Indeed, New Hampshire – despite its female governor and three females in its four-person congressional delegation – is among the 12 states nationally with the biggest pay disparity between the sexes — 24 cents on the dollar.
Louisiana had the largest gap (35 cents) and Washington, D.C. had the smallest (10 cents). In New England, Maine (21 cents) Massachusetts and Rhode Island (18 cents) and Vermont (16 cents), all had smaller gaps than New Hampshire when it comes to economic gender equality, according to the study.
The study found that New Hampshire women who hold a full-time, year-round job earn a median average salary of $42,052, some $13,565 less than their male counterparts , who make $55,617. (Both make more than the national median of $50,383 for men and $39,621 for women.)
Take that gap and multiply it by the number of women working full time in the New Hampshire workforce, and it adds up to $3 billion a year – an amount that would buy each woman employee food for two years, seven months of mortgage and utility payments or 14 months of rent, according to the federal report.
Pay equality would make a big difference to the 24 percent of the state’s female headed households who currently live below the poverty level, says the report.
And the gap is even greater in certain careers. In sales, for instance, women are paid 62 percent of the amount men are paid and 66 percent the amount in production jobs. In addition, the study finds, women with master’s degrees earn 72 cents of the amount paid to their male counterparts. The study doesn’t take into account the “hours gap,” since the data does not include the pay of part-time workers.
Women-owned businesses
NH Citizens Alliance and the Granite State Progress Educational Fund are organizing the “Stand With Women” campaign to highlight pay inequality in the state, promoting the New Hampshire Women’s Discount at the four Works cafes and at Vibes, a burger restaurant in Concord which will offer a “women’s unhappy hour”
Zandra Rice Hawkins, CEO of Granite State Progress, a related organization, said she’s not sure why the pay gap is wider here than elsewhere, but she said there are a number of things the state could do to narrow the gap.
One – preventing retaliation against workers who reveal their salary so that pay wage gaps would be more out in the open – was made into law in 2014, but it was not enacted in time to affect that year’s data.
Measures that other states have include requiring employers to post a salary range when advertising a job as well as forbidding employers from inquiring about salary history (so not to perpetuate unequal pay practices) and requiring that employers keep pay records “to protect both the employer and the employee,” she said.
But those measures could face stiff resistance from the business community in the NH Legislature.
Increasing the state’s minimum wage would also help, she added, since a greater percentage of women are in low-paying occupations.
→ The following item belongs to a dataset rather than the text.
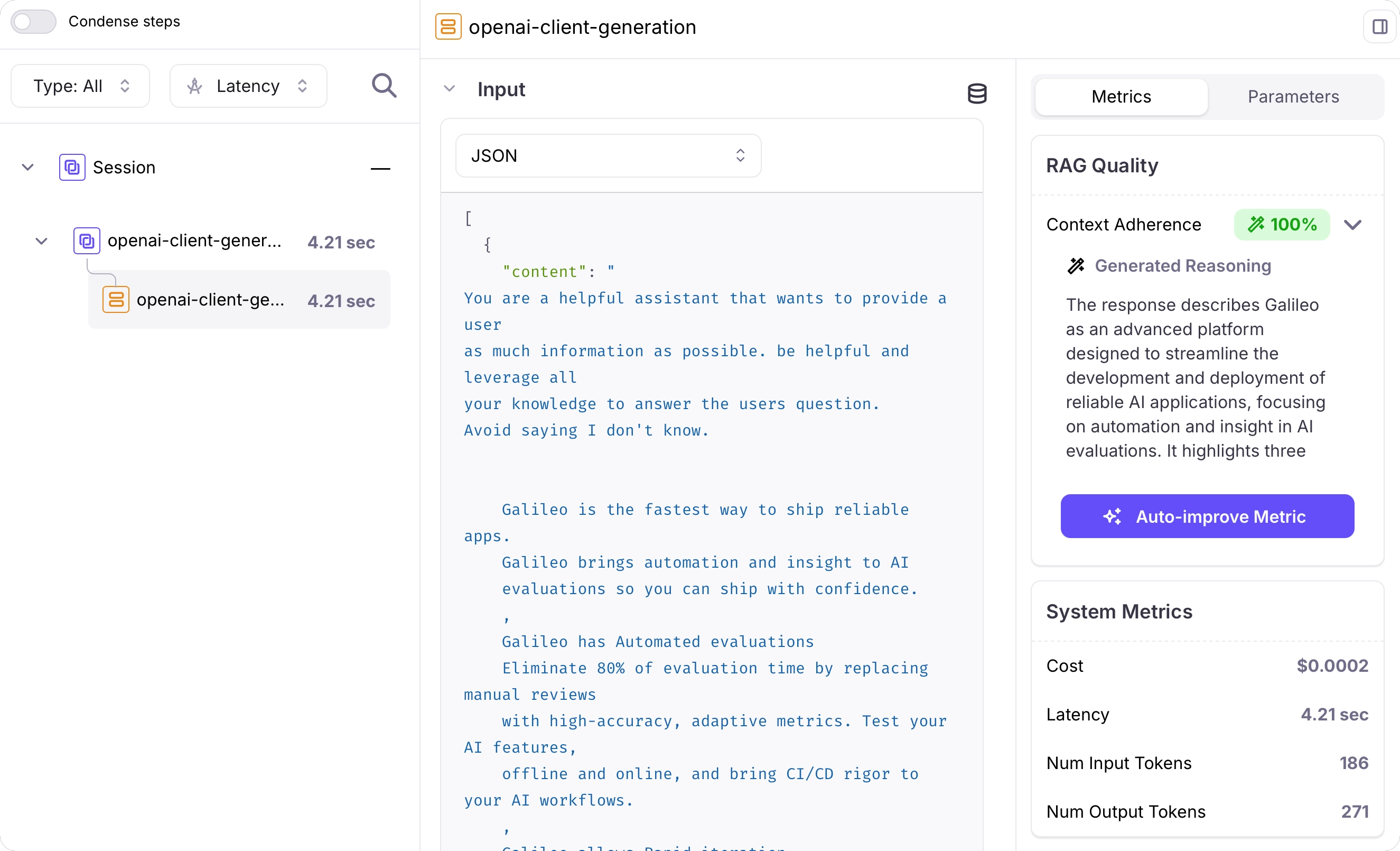Open the Latency metric dropdown

click(248, 86)
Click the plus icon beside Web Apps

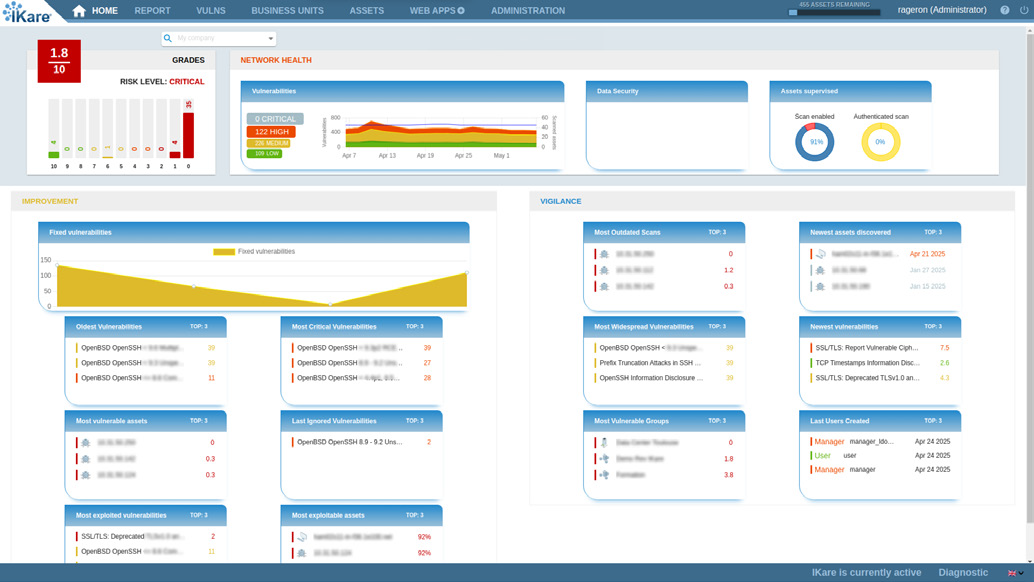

Currently, New Hampshire is the only New England state with the federal minimum wage of $7.25 an hour.
Meanwhile, the Equal Pay Day study comes following Amex’s State of Women Owned Business Report, which was released last week and found that New Hampshire ranks 51st in the nation in terms of growth of the number of women-owned businesses from 2007 to 2016.
The number of women-owned businesses in New Hampshire did grow 14.1 percent, to an estimated 40,600 this year, but nationally it went up much more – 45.2 percent, to 11.3 million.
Sales of those businesses rose 8.1 percent, to $6.6 billion, in New Hampshire, as opposed to 18 percent nationally, to $1.6 trillion. And employment by women-owned businesses in New Hampshire fell 3.2 percent, to 35,800, compared to an 18.4 percent national increase, to nearly 9 million.